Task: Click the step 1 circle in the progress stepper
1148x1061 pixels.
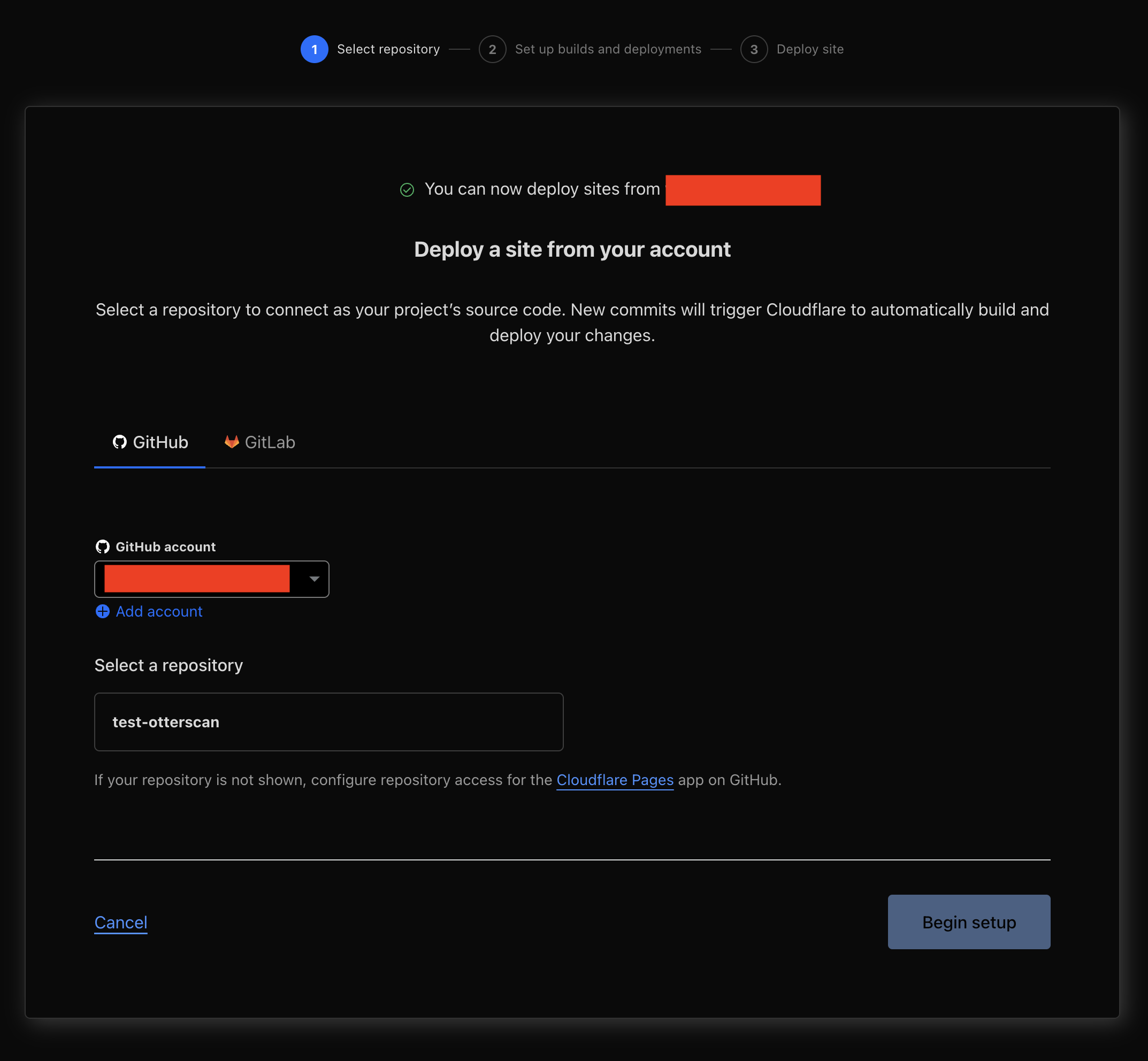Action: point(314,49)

==

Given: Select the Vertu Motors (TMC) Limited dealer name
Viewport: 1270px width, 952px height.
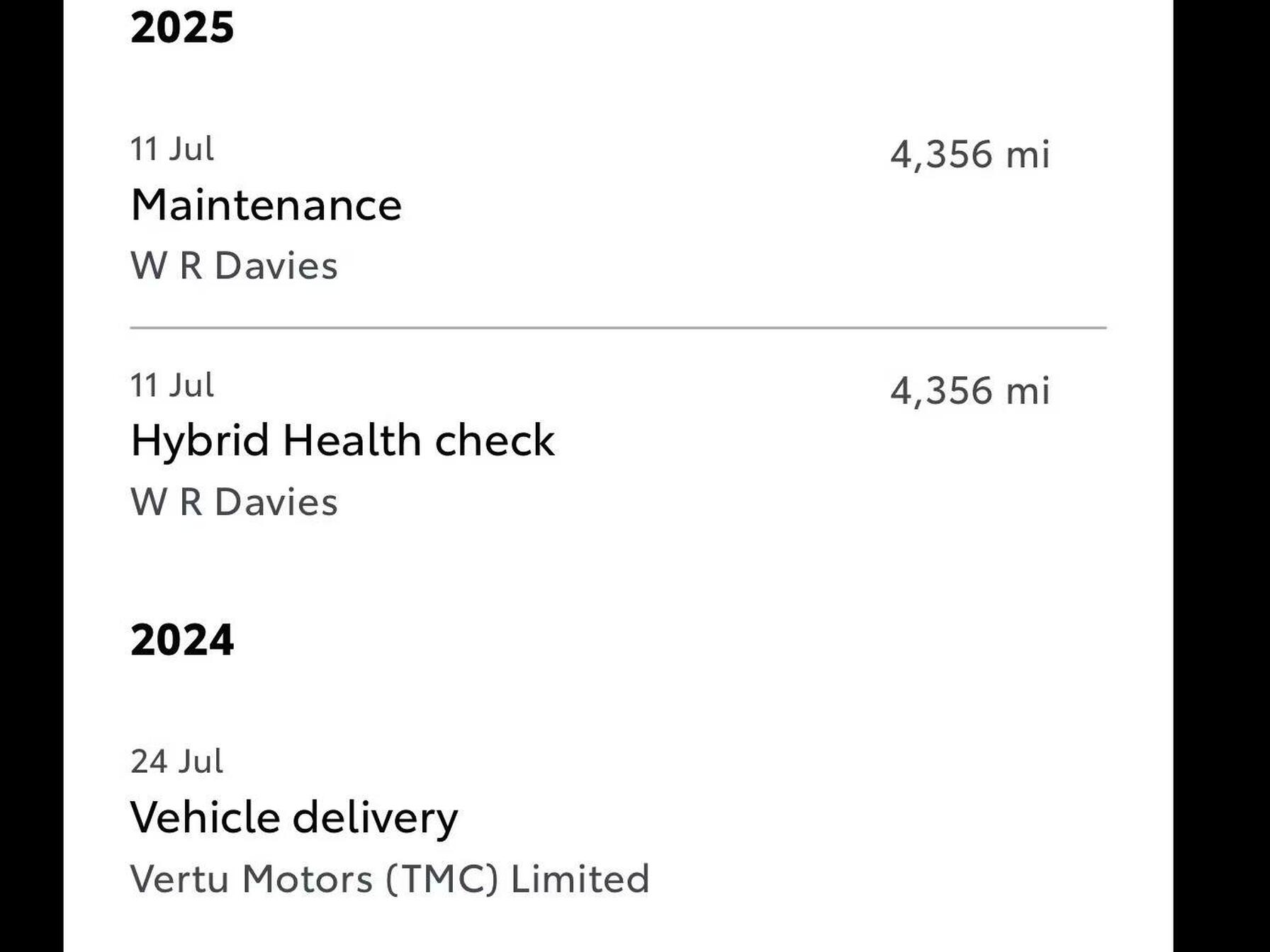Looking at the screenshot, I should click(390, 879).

==

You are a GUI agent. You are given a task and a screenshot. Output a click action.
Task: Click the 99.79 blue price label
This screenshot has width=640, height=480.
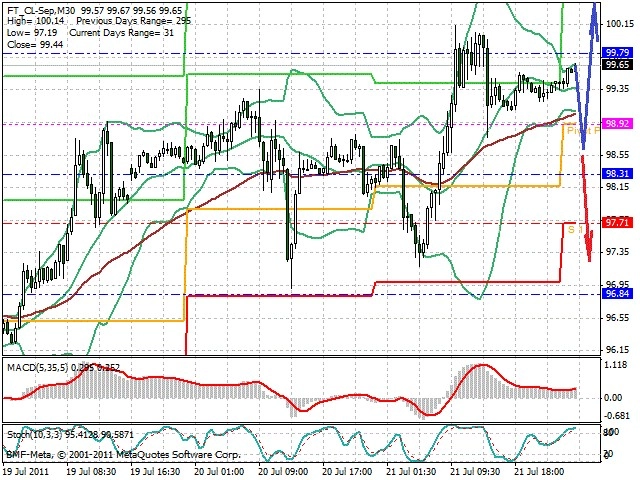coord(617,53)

What you need to do |
Repeat the lines from the one containing "Given: Select the" through the one containing "Looking at the", inclusive, without the pictures.

Reply to the task |
Given: Select the Vertu Motors (TMC) Limited dealer name
Viewport: 1270px width, 952px height.
Looking at the screenshot, I should click(390, 879).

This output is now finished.